Your task: For each line in the material below that holds "agent", copy that line.

Records for this task:
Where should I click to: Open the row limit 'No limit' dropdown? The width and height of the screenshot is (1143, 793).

==

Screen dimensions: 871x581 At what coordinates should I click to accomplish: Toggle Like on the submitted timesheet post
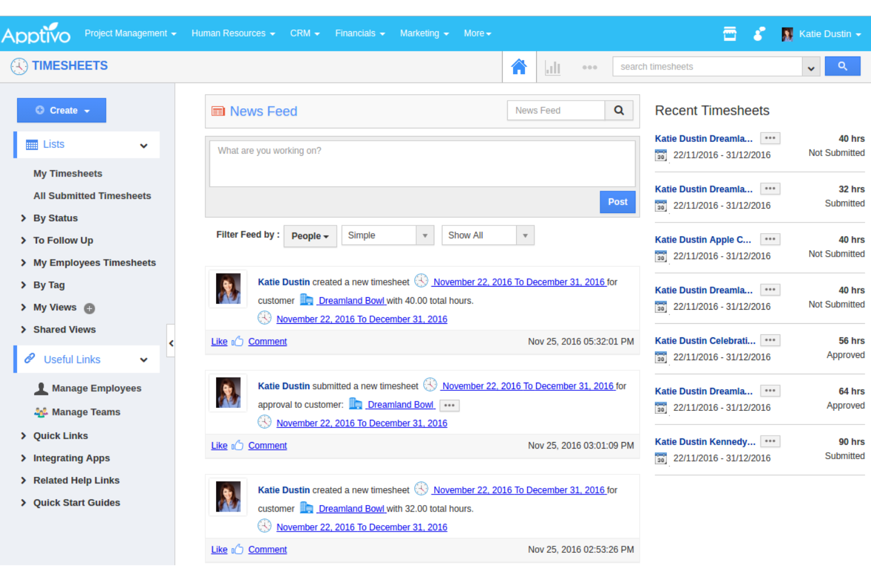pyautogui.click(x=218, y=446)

...

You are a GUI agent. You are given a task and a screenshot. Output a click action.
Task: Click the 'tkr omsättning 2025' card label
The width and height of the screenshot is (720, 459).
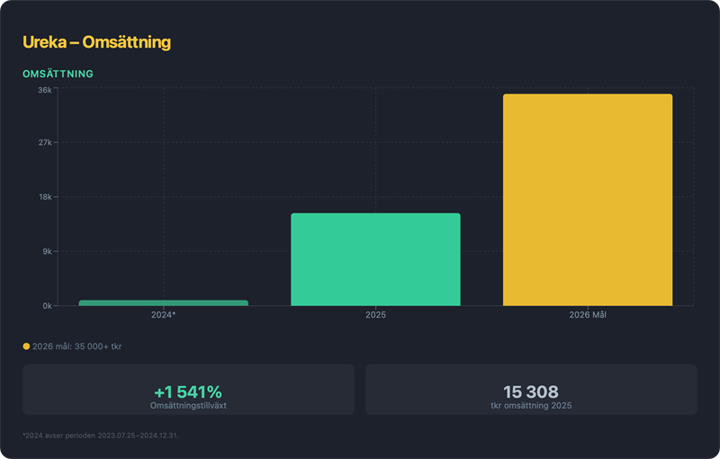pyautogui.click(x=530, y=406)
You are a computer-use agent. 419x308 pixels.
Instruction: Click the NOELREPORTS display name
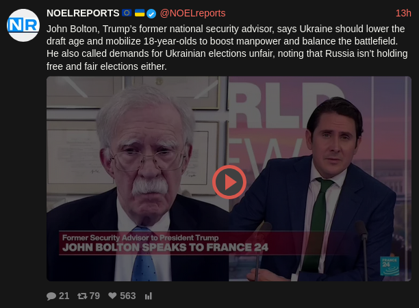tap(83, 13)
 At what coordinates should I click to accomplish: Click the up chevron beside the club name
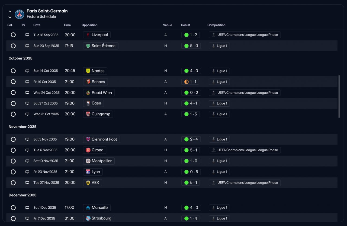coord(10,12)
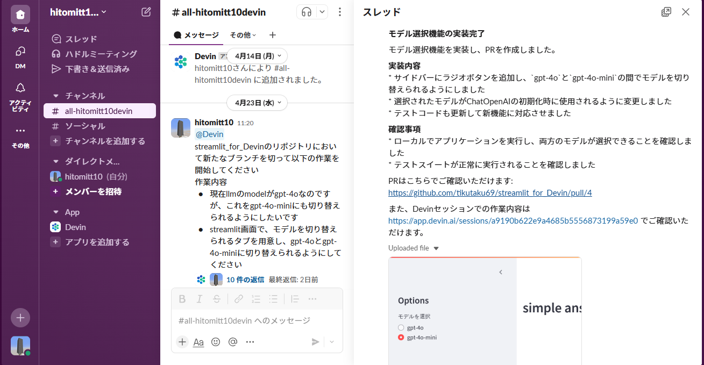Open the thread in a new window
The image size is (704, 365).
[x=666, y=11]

Answer to the exercise:
You are a GUI agent. You are given a task and a screenshot. Output a click action.
You are a computer-use agent. 419x308 pixels.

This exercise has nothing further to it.